With my current troubles with 4.0 I am thinking of going back to 2.7 for the time being, but now my question is:
What is the detection difference between 2.7 and 4.0?
The CPU/Resource usage of 4.0 is Huge when compared to 2.7, therefore I am wondering if the detection performance is warranted or can 2.7 suffice?

Any known comparison tests?

Hello GrammatonCleric,

There are no comparison tests. The products are years apart and the detection has been worked on with each newer version to protect customers from the ever changing malware environment.

Thank you,
Richard

AH in specific is the exact same module in 2.7

There is nothing wrong with running 2.7, tons of users do it, you are still sufficiently protected.

So my main question is:
What has changed in order to allow for better detection?
If things gets to run in RAM then no matter what hooks you have, you will still see it. The only difference it would be that with extra hooks it might be easier to clean, but even that is a gamble.

Sidenote:
AH is still unable to keep up with Antivirus 2009 malware. I have been collecting lots of samples by googling PIFTS.exe and just downloading the crap into my VM box, meanwhile NOD3 V4 sits silently there with AH on.
But then again in Virustotal only (on average) 3 out of 39 AV's detect it.

{QUOTE->

Sidenote:
AH is still unable to keep up with Antivirus 2009 malware. <-QUOTE}


Well, two days ago NOD32 v.4.0 saved my pc from Antivirus 2009 while my girlfriend was web searching for some songs, everything got deleted and quarantined (20 blocked attacks in total) and all of this was done with default settings.

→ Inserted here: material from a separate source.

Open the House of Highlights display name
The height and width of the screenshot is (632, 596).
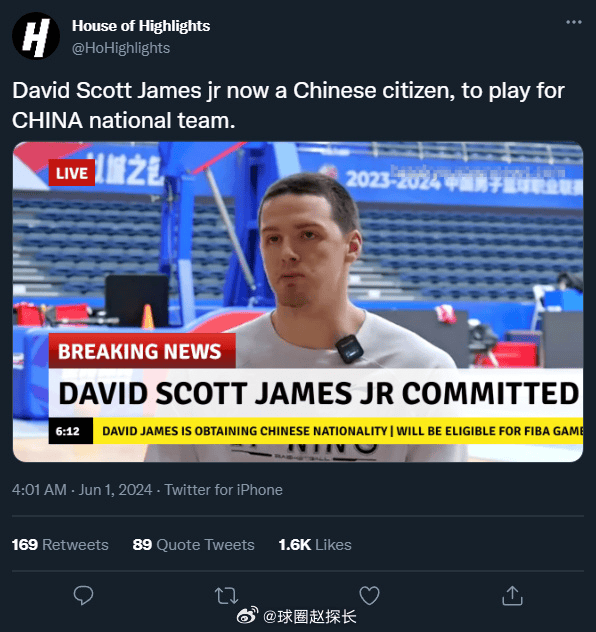(141, 26)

Don't know what happened in your case but, to me, this proves that NOD's "real life" protection is really excellent. :thumb:

Fake av software is really hard for heuristics, because it simply doesn't really do anything. It's like watching a movie on your pc display nonsense then ask you to visit a url.

{QUOTE-> Fake av software is really hard for heuristics, because it simply doesn't really do anything. It's like watching a movie on your pc display nonsense then ask you to visit a url. <-QUOTE}

These particular strains were of the:
Visit a website, Change the website so it looks like "My computer" with fake hard drive icons and red flashing "infection detected" followed by a fake antivirus scan showing very old virus/worm names being detected, followed by a popup stating that "Infection detected, click here to install the full version of Blah Blah Blah", no matter where you click, the site automatically downloads the Antivirus2009.exe file or Defender2009.exe file etc. Inexperienced users freaked out by the recent security breach news would probably install the file thinking that it's real etc.